By Artemisio Romero Y Carver and Castille Aguilar

What if we told you this: You have nine years to live. What would you do? Would you march on with your daily routine? With your same attitude toward life? With your same priorities? Or would you have the courage to be impacted by this prognosis and change the way you live? In 2020, the world’s leading scientists issued a warning in the United Nation’s Intergovernmental Panel on Climate Change’s Fifth Assessment Report. The researchers found that “human-caused” carbon emissions needed to be cut by nearly half of 2010 levels by 2030 to stave off the worst effects of climate change.

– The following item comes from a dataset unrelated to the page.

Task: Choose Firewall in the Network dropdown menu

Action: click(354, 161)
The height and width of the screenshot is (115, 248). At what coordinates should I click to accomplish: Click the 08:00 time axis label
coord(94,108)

“Worst effects of climate change?” It’s hard to imagine what those might be. Worse than the species die-off we already are seeing (as many as 200 species of plants and animals per day, according to the comprehensive report on biodiversity)? Worse than birds literally falling from the sky? Worse than the catastrophic wildfires that ravaged the West this summer — displacing thousands of people, destroying ancient old growth forest ecosystems and decimating wildlife populations? Worse than the devastating superstorms that destroyed communities in the South — costing millions in damages?

Scientists have given us a prognosis and a timeline. “Rapid, far-reaching and unprecedented changes in all aspects of society” are required to limit the possibility of irreversible environmental damage. Global temperatures have already risen an average of 1 degree Celsius above levels before the Industrial Age. Scientists warn that further warming will cause positive feedback loops that will lead to ecosystem collapse — acidification of the oceans, die-off of forests, melting of the Arctic, and drought and desertification that will lead to massive food shortages.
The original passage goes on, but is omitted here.